#### EXERCISE DETAILS
Look below for the line containing "For every named"; from there, print each line exactly up to and including the line containing "Site Map (800, 2530)", and stop.

#### SOURCE MATERIAL
※

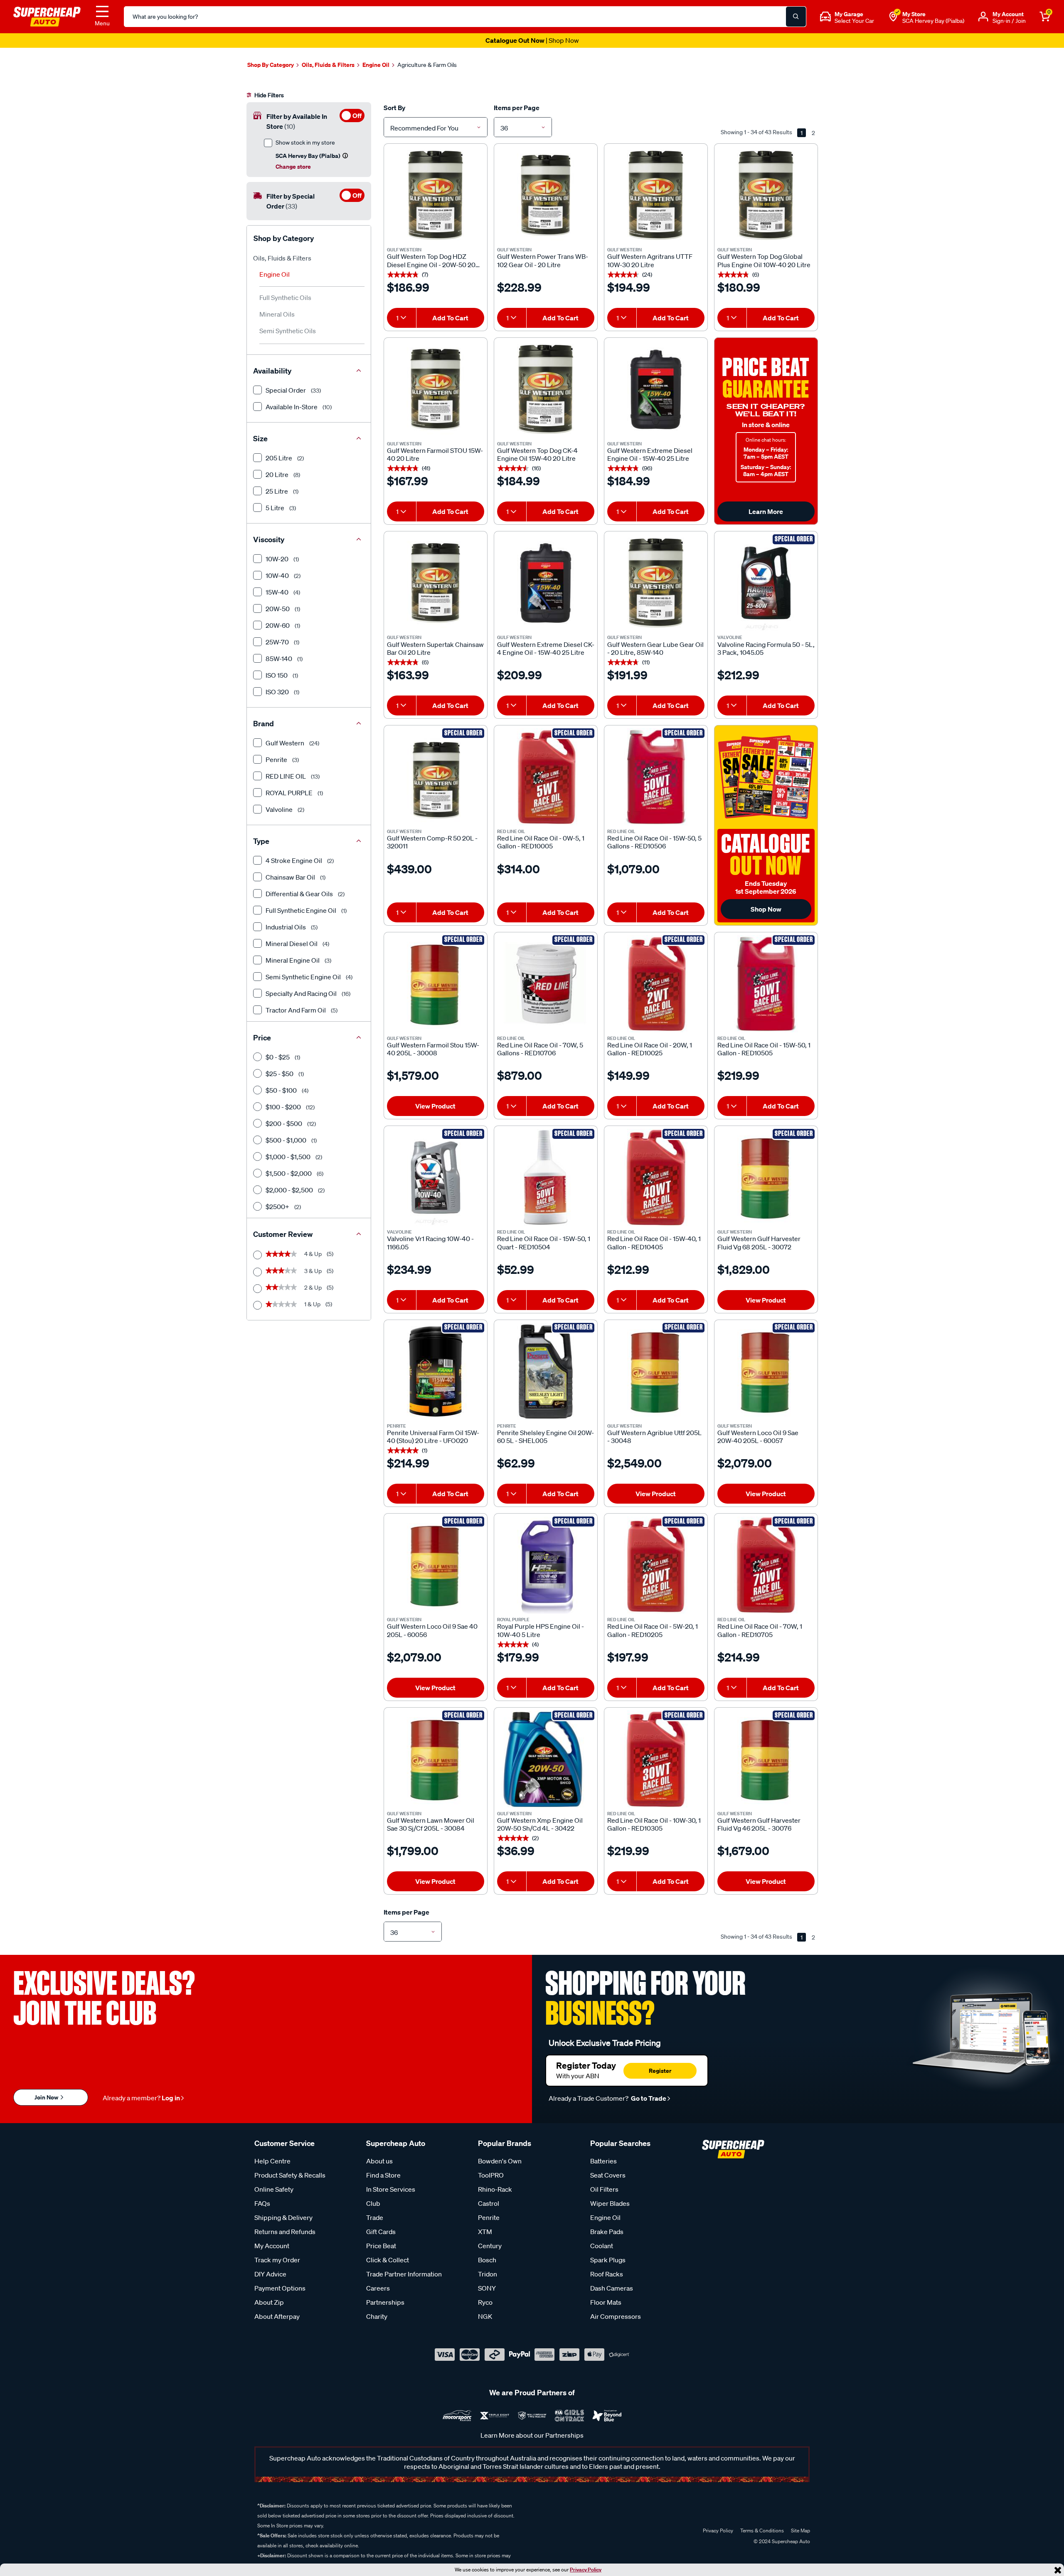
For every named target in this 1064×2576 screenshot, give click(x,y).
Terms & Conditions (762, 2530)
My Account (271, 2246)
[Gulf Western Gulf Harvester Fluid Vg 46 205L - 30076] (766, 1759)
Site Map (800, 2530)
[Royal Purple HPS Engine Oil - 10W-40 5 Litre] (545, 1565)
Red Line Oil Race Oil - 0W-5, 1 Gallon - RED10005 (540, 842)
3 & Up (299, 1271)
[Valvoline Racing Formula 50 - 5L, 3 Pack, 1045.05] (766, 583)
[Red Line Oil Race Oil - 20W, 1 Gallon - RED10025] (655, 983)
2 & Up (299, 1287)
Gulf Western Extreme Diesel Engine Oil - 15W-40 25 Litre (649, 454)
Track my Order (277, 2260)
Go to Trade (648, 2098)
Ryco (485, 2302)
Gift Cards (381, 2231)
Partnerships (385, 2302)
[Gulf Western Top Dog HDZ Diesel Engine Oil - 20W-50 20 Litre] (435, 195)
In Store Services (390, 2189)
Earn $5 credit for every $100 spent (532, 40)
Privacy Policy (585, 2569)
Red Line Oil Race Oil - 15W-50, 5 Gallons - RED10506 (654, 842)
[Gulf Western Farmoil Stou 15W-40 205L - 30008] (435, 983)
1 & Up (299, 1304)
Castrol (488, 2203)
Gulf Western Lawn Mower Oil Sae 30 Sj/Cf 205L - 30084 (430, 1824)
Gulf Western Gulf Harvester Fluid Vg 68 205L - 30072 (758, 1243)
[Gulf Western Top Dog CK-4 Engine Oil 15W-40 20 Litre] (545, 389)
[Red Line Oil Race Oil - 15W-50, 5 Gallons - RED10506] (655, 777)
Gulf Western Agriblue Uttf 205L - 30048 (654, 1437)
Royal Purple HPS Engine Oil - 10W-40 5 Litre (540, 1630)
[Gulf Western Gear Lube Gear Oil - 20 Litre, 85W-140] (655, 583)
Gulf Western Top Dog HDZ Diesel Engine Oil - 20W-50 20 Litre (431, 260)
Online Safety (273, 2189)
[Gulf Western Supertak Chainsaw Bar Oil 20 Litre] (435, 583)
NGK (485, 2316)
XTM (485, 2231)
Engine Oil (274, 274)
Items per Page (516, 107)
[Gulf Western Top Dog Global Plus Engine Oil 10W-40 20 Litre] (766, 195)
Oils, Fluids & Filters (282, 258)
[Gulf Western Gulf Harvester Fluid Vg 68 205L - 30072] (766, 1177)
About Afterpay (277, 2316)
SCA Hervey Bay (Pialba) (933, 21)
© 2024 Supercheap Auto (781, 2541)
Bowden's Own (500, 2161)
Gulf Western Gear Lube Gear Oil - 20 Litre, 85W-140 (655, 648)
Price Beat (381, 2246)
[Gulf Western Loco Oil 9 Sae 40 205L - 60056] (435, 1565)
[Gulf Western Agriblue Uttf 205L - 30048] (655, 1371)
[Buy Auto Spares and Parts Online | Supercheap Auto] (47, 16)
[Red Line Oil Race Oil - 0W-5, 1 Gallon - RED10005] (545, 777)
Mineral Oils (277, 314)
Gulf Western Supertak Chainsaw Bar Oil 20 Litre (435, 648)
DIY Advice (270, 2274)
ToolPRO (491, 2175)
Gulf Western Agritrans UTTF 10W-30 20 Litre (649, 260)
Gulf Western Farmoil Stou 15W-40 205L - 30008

※

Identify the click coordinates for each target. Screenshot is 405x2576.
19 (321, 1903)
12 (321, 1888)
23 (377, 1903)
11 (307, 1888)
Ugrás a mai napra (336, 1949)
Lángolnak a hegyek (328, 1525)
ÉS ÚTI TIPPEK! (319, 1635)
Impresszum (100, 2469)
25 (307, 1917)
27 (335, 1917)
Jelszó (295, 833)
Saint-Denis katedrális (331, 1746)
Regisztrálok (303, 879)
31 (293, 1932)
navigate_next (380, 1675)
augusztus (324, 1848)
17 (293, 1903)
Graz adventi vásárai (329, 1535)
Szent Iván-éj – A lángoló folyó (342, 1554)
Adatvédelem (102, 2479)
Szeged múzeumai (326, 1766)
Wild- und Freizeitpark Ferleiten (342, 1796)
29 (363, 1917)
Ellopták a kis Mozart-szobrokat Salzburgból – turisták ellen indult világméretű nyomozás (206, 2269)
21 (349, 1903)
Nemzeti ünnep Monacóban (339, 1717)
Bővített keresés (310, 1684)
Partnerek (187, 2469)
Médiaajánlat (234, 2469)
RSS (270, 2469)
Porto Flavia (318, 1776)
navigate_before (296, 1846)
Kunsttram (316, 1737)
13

※

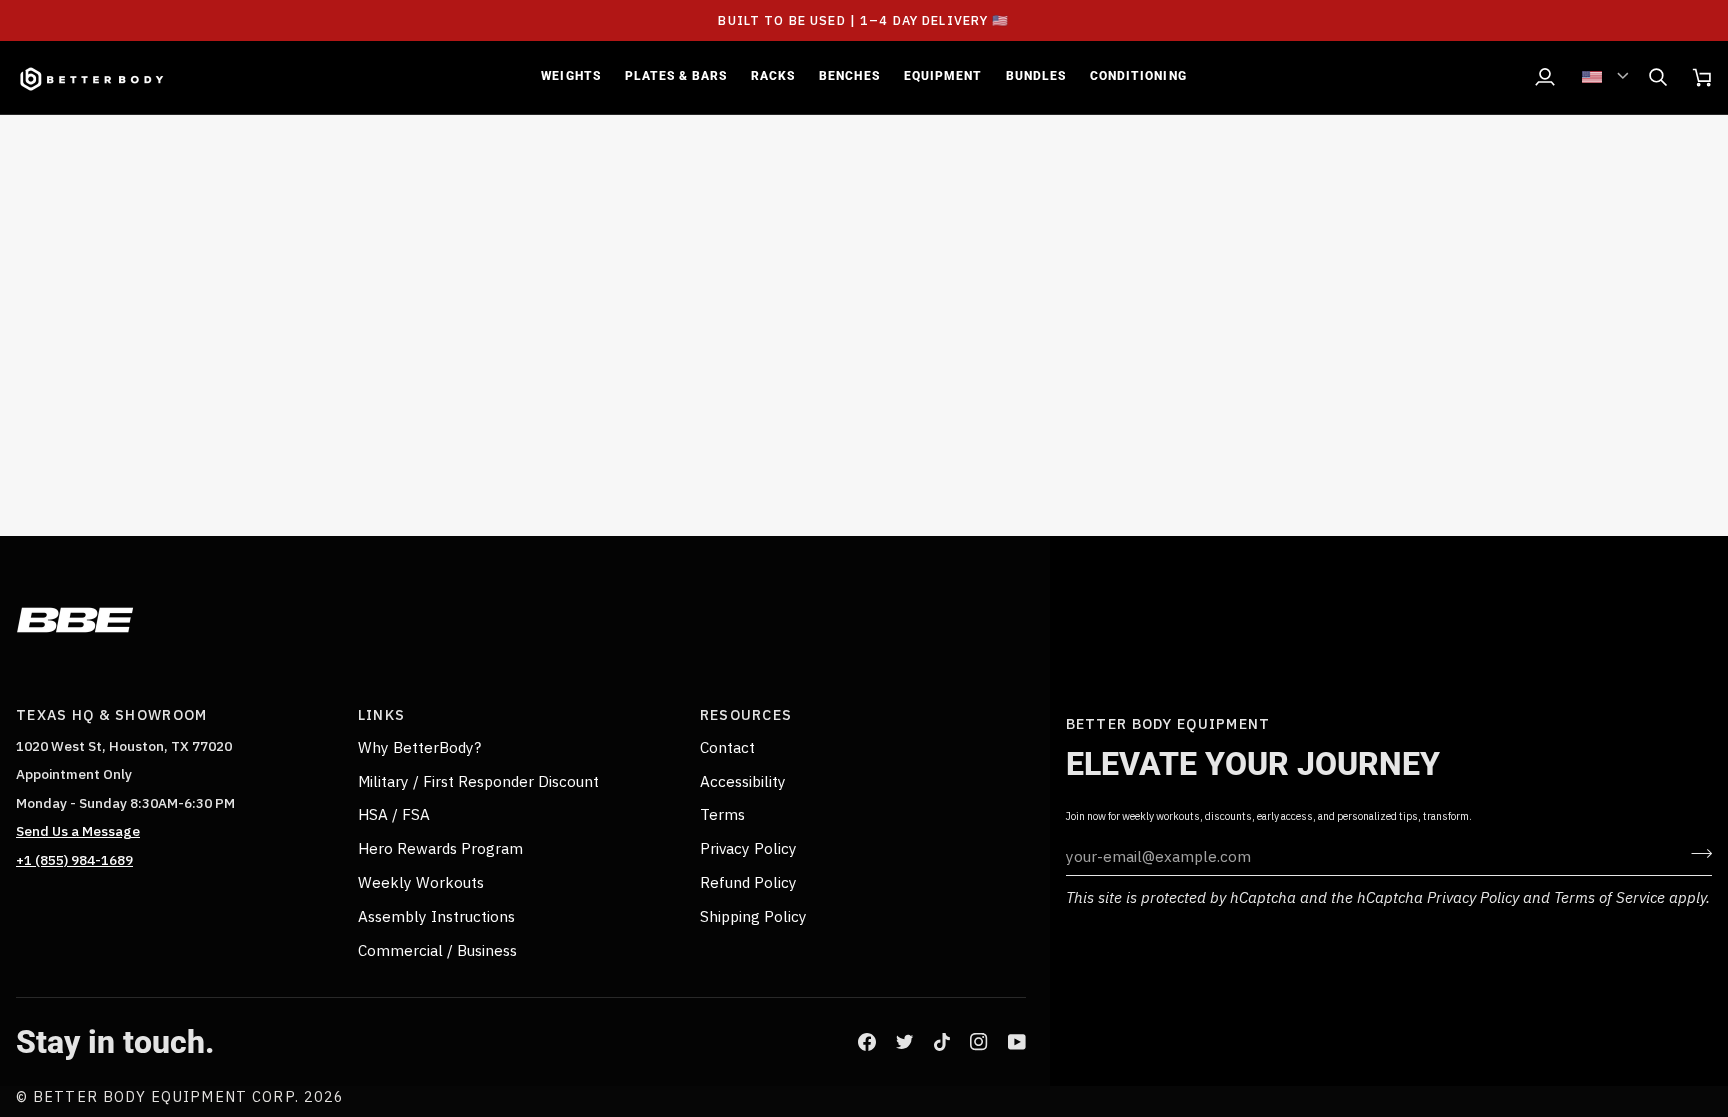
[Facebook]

※

#### RESPONSE TO THE EXERCISE
For every named target in this 1064×2576 screenshot, give click(x,y).
Terms & Conditions (762, 2530)
My Account (271, 2246)
[Gulf Western Gulf Harvester Fluid Vg 46 205L - 30076] (766, 1759)
Site Map (800, 2530)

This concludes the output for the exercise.